Zino Davidoff is coming to the Cigar Palace in Alexandria as part of his U.S. Tour 2008. He will be there on Thursday October 9th from 4-6pm greeting people and talking to everyone about the Davidoff and AVO lines. 
There will be _*complimentary food, beverage and a mystery cigar.*_

During this event you will have the chance to participate in the raffle to win an expense paid Dominican Republic Factory tour trip.

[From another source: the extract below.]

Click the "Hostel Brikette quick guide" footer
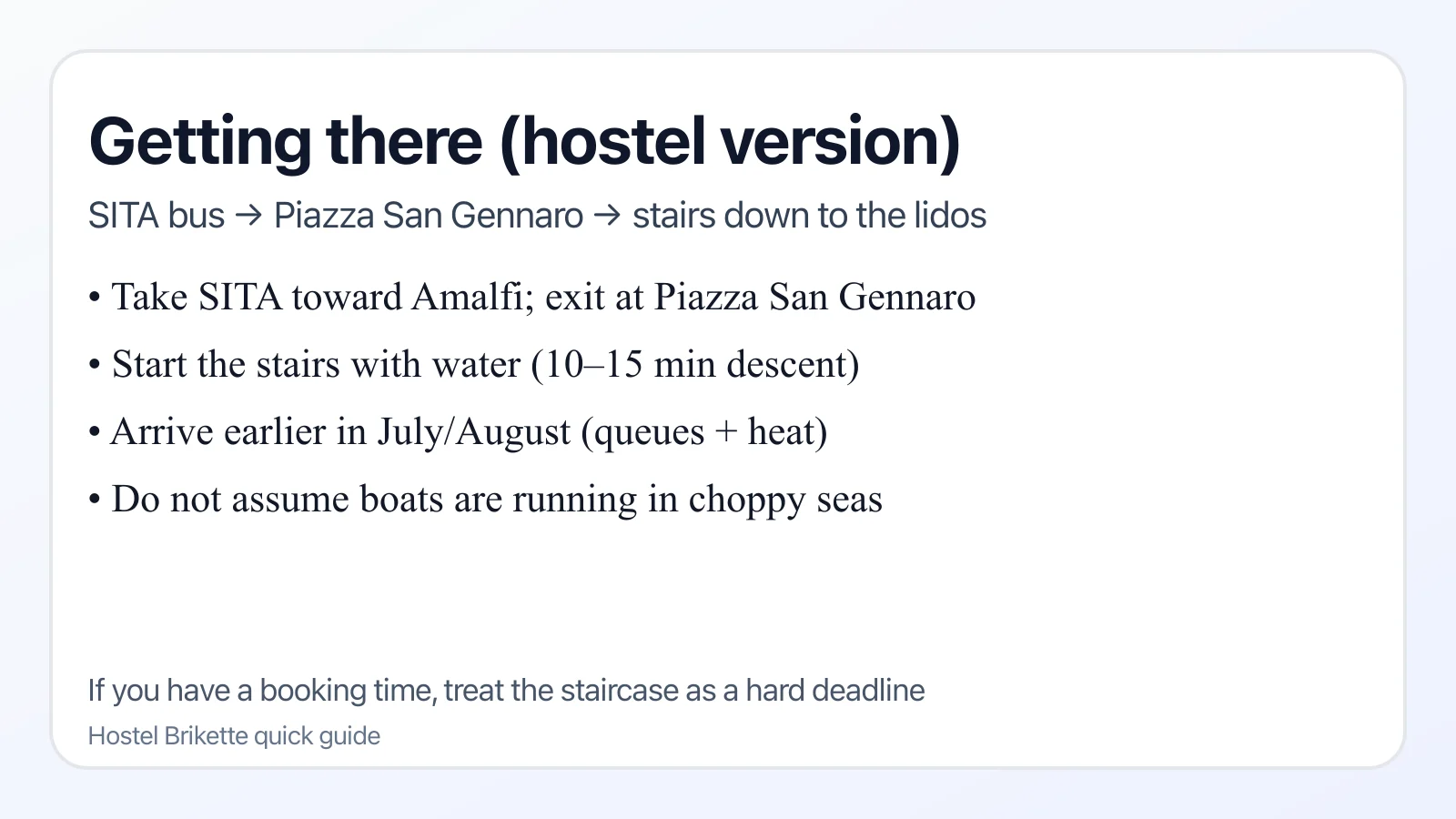Screen dimensions: 1456x819 (x=234, y=736)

This one in a life time tour includes:

* A round trip airfare from U.S. to Santiago, Dominican Republic airport
* Roundtrip transportation from airport to hotel
* Hotel accommodations
* Meals

Hope to see some of you there...

4815 Eisenhower Ave, Alexandria, VA. 22304 
Local 703-751-6444 or Toll Free 888-942-8224


----------



## php007 (Sep 25, 2007)

Sorry to tell you this, but Zino is dead. I wonder who is going to show up instead.


----------



## Mark C (Sep 19, 2007)

That figures, I'm heading home tomorrow after being in NOVA all week.

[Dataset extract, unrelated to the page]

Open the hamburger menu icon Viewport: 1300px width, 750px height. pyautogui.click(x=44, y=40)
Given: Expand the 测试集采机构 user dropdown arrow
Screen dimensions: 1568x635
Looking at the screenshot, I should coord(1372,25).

BTW, the 'Diamond Crown Lounge' at Cigar Town in Fairfax has me seriously reconsidering just what it means to be a 'Diamond Crown Lounge'... and appreciate the two B&Ms in my neck of the words that much more.


----------



## RGD (May 10, 2006)

Mark C said:


> That figures, I'm heading home tomorrow after being in NOVA all week.
> 
> BTW, the 'Diamond Crown Lounge' at Cigar Town in Fairfax has me seriously reconsidering just what it means to be a 'Diamond Crown Lounge'... and appreciate the two B&Ms in my neck of the words that much more.


Have you been to the Cigar Palace? Once they get Zino's casket in there - might be able to get 2 or 3 more people in. Smallest B&M I have ever been in.

Ron


----------



## Jay Hemingway-cl (Oct 21, 2007)

php007 said:


> Sorry to tell you this, but Zino is dead. I wonder who is going to show up instead.

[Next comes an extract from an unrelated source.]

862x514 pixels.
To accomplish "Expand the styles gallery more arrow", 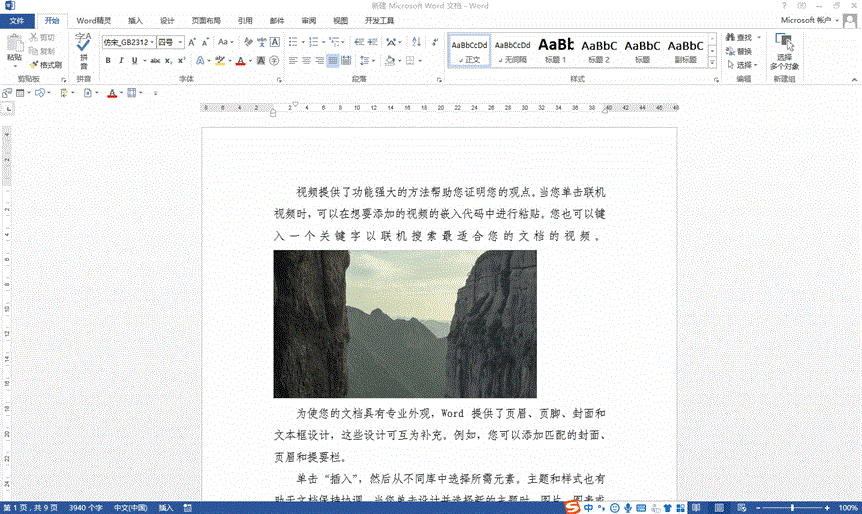I will [x=713, y=62].
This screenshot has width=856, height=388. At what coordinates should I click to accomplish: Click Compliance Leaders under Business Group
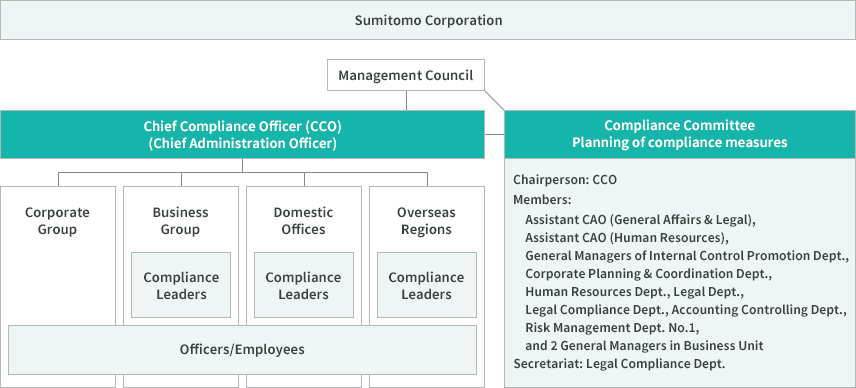pyautogui.click(x=181, y=285)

zino davidoff's 2008 US tour!!!!!!!!!!!!!!!!!!!! 

OMFG!!! i seriously almost just did a back flip off of my computer chair because i was laughing so hard at the title of this thread!!!!!!!!!!

:r:r:r:r:r:r:r:r:r

if zino davidoff is going to be here, i am going to sell off all of my cigars and take a limo over there!! lol.

i have no idea what to say about the actual thread.

i think i should go back to bed. maybe i am not reading this right.


----------



## clampdown (Feb 7, 2006)

Jay Hemingway said:


> zino davidoff's 2008 US tour!!!!!!!!!!!!!!!!!!!!
> 
> OMFG!!! i seriously almost just did a back flip off of my computer chair because i was laughing so hard at the title of this thread!!!!!!!!!!
> 
> ...


You were the first person I thought of when I read this, then I thought, wait, the guy has passed away, this should make for a pretty interesting event.


----------



## RedBaron (Nov 25, 2005)

maybe they ment Benzino Davidoff?


----------



## Kidrock387 (Nov 26, 2006)

I heard a rumor that Winston Churchill will be there himself..:r:r:r:r:r Funny Thread


----------



## hotreds (Dec 4, 2007)

Dayum! Mebe he will unlock all the secrets for us!


----------



## rx2010 (Jan 4, 2007)

php007 said:


> Sorry to tell you this, but Zino is dead. I wonder who is going to show up instead.


all the more reason to attend


----------



## Neuromancer (Sep 7, 2005)

Wait...I hear he's bringin' Houdini with him too...just thinka that...both of them back from the dead at the same time...it's a miracle...:r


----------



## Habanolover (Feb 22, 2006)

This thread is hilarious. :r :r :r


----------



## hotreds (Dec 4, 2007)

That "mystery cigar" should be quite interesting, too! Especially if he is bringing them!


----------



## CigarDoc (Oct 13, 2007)

WTF? Anyone get clarification cuz I'm confused! ROFL


----------



## koolbooy (Dec 16, 2007)

damn! i totally missed this


----------